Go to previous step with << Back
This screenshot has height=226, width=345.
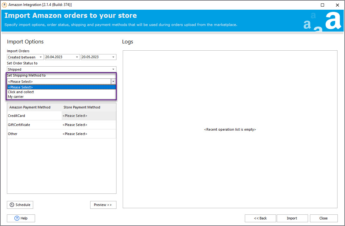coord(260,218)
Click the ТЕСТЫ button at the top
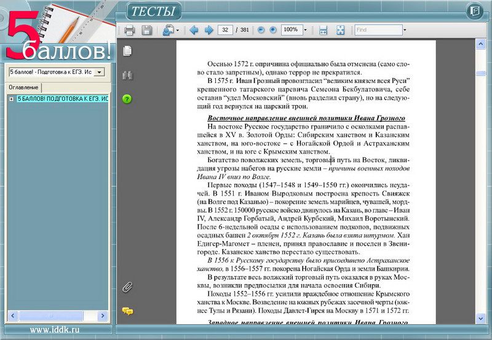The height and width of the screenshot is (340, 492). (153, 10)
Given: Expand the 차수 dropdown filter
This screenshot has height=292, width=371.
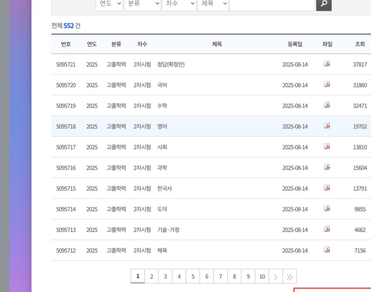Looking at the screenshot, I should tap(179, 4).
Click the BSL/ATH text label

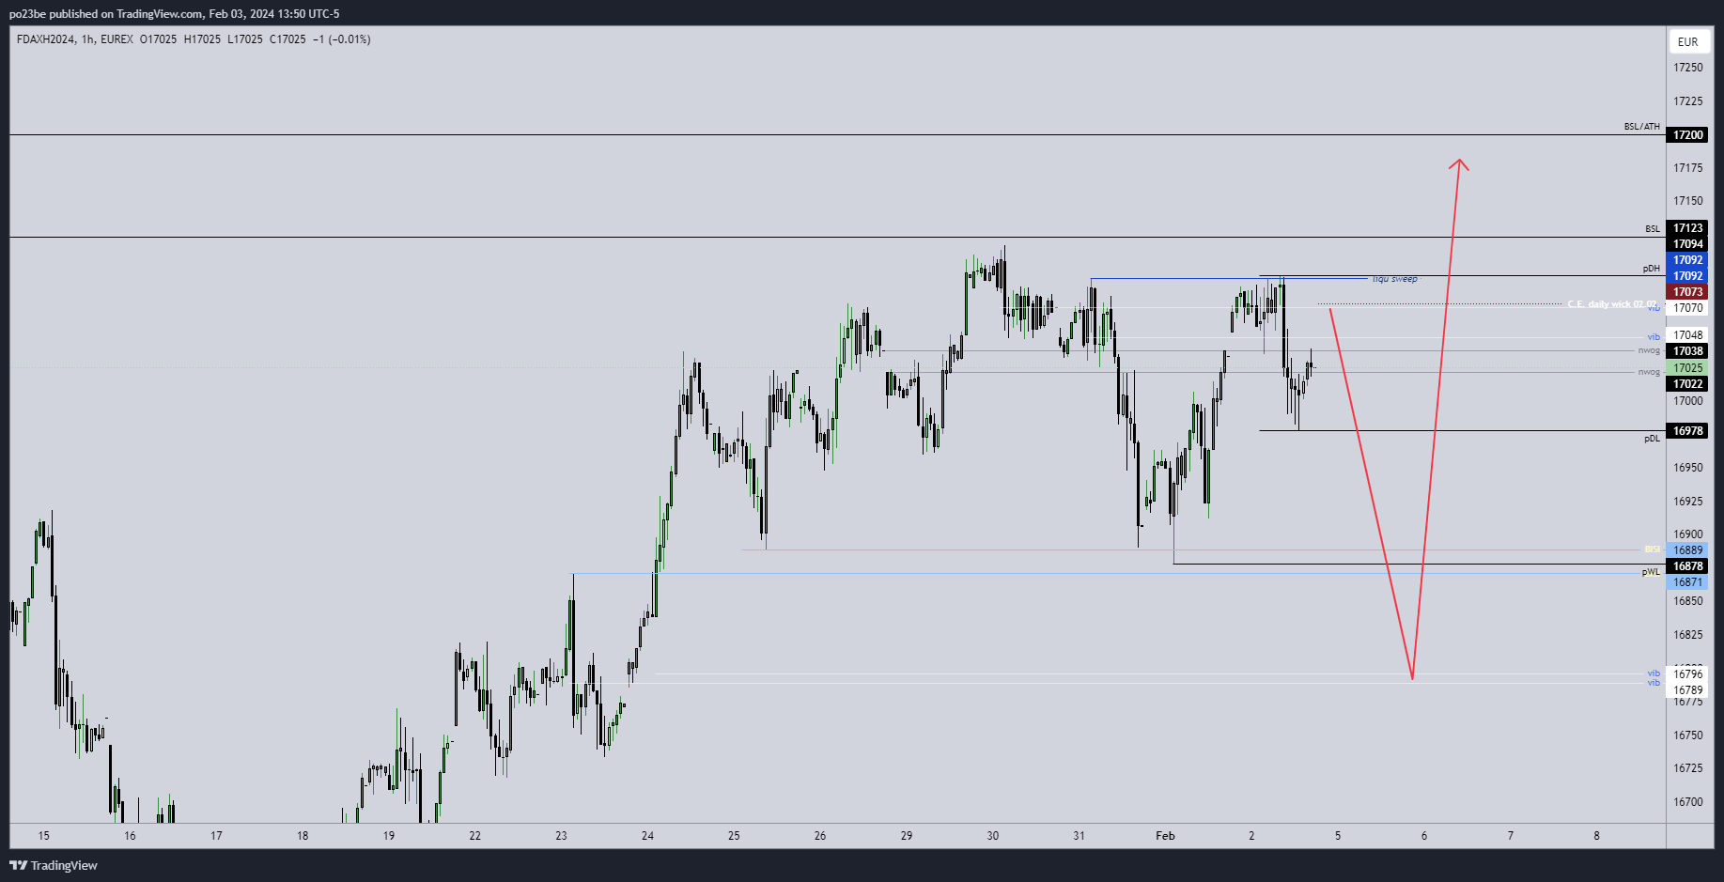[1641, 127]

+++

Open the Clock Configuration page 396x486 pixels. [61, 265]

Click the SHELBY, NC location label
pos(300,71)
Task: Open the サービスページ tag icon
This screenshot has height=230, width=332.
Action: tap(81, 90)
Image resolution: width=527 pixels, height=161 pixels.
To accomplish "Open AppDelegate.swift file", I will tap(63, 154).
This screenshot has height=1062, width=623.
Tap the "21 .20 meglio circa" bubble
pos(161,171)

+++

Work to be completed:
Find each line in the records that contains the string "Open", then say how many there are and nothing else.

Exercise response:
3